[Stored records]
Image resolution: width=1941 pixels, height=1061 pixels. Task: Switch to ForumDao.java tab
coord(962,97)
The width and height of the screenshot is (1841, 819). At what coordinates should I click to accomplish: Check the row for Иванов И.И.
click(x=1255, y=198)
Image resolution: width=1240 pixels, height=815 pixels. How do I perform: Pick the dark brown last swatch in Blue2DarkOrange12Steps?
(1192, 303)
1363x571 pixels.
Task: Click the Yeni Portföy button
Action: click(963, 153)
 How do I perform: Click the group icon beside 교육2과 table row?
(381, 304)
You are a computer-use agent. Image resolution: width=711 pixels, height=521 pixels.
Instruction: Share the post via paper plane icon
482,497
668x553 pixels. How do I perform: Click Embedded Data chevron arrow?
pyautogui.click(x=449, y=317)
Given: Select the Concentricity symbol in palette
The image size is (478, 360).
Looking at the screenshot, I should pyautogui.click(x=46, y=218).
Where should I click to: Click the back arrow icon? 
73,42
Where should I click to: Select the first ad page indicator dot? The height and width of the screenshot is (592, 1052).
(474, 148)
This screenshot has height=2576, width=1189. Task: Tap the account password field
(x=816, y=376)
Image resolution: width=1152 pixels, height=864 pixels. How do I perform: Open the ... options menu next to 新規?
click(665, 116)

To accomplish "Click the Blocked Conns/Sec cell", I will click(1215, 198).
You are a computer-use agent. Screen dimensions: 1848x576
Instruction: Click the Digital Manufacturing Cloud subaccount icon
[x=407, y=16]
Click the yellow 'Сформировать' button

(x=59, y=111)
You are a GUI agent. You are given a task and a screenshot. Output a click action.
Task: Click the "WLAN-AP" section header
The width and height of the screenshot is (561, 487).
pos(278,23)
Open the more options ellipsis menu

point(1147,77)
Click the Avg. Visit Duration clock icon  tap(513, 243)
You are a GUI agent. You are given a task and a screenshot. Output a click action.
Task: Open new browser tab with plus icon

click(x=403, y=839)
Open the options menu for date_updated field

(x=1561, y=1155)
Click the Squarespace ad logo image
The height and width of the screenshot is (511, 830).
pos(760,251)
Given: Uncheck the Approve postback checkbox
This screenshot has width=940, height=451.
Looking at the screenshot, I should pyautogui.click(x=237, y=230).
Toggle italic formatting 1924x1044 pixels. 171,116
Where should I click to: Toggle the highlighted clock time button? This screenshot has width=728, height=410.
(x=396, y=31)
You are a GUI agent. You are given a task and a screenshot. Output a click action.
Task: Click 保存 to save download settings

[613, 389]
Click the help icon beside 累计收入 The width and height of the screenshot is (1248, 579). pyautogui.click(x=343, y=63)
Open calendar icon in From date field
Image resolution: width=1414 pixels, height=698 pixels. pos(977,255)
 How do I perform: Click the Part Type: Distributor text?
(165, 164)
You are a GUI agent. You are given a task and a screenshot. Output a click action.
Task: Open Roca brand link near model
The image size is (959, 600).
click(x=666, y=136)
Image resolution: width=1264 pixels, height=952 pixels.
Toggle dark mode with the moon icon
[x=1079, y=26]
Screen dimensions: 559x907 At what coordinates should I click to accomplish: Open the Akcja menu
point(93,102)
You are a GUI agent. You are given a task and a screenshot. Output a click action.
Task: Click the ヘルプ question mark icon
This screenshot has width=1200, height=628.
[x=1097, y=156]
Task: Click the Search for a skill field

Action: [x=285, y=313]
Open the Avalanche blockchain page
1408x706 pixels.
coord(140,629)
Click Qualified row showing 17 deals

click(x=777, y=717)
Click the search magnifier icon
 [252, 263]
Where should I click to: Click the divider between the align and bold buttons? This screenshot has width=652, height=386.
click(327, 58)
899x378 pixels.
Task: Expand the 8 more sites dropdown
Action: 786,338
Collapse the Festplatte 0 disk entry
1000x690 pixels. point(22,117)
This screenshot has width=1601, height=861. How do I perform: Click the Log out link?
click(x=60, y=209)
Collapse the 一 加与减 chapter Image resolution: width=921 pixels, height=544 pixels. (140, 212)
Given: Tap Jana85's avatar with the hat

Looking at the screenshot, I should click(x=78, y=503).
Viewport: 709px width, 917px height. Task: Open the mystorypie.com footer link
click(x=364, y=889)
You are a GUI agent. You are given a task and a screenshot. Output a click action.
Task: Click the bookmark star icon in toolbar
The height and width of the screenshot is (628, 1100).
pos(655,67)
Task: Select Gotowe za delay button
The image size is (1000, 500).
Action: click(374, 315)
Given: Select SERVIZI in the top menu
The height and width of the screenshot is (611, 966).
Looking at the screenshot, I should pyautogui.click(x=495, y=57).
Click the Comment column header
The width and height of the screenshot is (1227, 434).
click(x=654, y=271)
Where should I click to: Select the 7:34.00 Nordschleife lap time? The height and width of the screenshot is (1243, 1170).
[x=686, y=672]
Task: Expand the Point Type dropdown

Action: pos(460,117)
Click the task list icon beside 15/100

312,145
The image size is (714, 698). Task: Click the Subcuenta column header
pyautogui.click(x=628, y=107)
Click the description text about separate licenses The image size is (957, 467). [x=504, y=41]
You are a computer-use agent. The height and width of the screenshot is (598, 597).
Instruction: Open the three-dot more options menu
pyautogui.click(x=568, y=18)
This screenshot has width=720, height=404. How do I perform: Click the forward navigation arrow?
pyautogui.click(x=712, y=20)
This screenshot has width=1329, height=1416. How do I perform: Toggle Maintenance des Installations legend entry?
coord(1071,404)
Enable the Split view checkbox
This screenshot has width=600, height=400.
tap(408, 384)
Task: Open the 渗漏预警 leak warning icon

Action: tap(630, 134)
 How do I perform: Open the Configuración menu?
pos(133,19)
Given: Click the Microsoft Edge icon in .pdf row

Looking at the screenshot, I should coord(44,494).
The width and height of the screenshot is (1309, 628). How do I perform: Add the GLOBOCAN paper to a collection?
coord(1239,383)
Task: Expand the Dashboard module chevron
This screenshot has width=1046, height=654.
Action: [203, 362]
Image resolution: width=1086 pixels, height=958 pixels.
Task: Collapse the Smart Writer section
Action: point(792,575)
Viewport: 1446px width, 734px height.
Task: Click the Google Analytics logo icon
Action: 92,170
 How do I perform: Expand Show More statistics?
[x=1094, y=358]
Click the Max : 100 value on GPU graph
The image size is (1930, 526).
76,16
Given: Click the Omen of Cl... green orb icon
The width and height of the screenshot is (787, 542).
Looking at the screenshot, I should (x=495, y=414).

__TASK DIRECTIONS__
Looking at the entries above, can you reproduce exactly the lines from the one that holds "The image size is (959, 600)." through the one that holds "Task: Click the ヘルプ question mark icon", and only those?

__ANSWER AREA__
The image size is (959, 600).
click(x=666, y=136)
Image resolution: width=1264 pixels, height=952 pixels.
Toggle dark mode with the moon icon
[x=1079, y=26]
Screen dimensions: 559x907 At what coordinates should I click to accomplish: Open the Akcja menu
point(93,102)
You are a GUI agent. You are given a task and a screenshot. Output a click action.
Task: Click the ヘルプ question mark icon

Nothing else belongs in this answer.